Objetivo del ejercicio —
Responde estas preguntas a partir de la crónica taurina:
1. ¿Cómo se llama el presidente que ocupó el palco de Las Ventas esa tarde?
2. ¿Quién banderilleó al toro que salió en tercer lugar?
3. ¿Qué tiempo hacía durante la lidia del sexto toro?

Daniel Luque, aquilatada maestría

El presidente le negó injustamente una oreja del sexto tras una inteligente actuación coronada con un espadazo espectacular

Daniel Luque saluda a los tendidos tras la muerte del sexto toro de la tarde.
Daniel Luque saluda a los tendidos tras la muerte del sexto toro de la tarde.Kiko Cuesta Efe
Antonio Lorca

El presidente que ha ocupado esta tarde el palco de Las Ventas se llama José Luis González González y se ha cubierto de gloria. O carece de los conocimientos rudimentarios que se les supone a todo aquel que es elegido para tan alta responsabilidad o no se enteró de nada, y no se sabe qué es peor.

Daniel Luque ha ofrecido una sesión doble de aquilatada maestría. No es solo que esté en un buen momento de su carrera, es que disfruta de un estado de gracia reservado para pocos a lo largo de la historia. Le embisten todos los toros, conoce como nadie los terrenos, se coloca en el sitio justo, domina la técnica y torea de verdad, con el pecho por delante, muletazos largos en los que va imantada la embestida del animal. Lo de esta tarde ha sido una lección magistral ante un lote infumable e inservible en otras manos.

En las de Daniel Luque, los dos toros no han tenido más remedio que embestir porque así lo había decidido el poderío de un torero que llena el escenario con su firmeza, seguridad y absoluta confianza en su labor.

Al manso que hizo tercero, al que banderilleó primorosamente Iván García, lo recibió de muleta con trazos largos, con la pierna flexionada, que duraron una eternidad y pusieron a la plaza sobre aviso. No fue una faena de tandas ligadas por el impedimento insalvable de la invalidez del toro, sino toda una lección de torería de la mano de una figura a la que, a estas alturas, nadie puede negarle que ha alcanzado la cima del toreo.

Llovía durante la lidia del sexto, otro toro justo de trapío y desbordada mansedumbre, soso y sin clase, al que Luque le recetó una lidia analítica para robarle un natural hondo en un perfecto cambio de manos, destellos plásticos con esa misma mano y derechazos muy estimables, siempre con las zapatillas asentadas en el barro y la cabeza en pleno funcionamiento. Mató de un estoconazo fulminante, la plaza se cubrió de pañuelos a pesar de los paraguas, y el presidente no dio su brazo a torcer. Habrá que concluir que no se enteró de lo que había sucedido en el ruedo, lo que supone un grave error de quien lo ha nombrado.

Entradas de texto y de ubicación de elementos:
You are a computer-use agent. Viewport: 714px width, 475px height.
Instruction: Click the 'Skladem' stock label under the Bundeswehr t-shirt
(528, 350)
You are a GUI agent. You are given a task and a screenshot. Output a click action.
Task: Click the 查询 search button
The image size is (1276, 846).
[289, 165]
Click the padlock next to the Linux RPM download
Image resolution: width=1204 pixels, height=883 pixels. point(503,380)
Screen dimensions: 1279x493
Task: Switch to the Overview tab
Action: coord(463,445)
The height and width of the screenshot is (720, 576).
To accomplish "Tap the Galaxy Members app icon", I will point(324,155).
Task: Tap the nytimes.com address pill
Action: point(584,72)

Respuesta —
1. José Luis González González.
2. Iván García.
3. Llovía.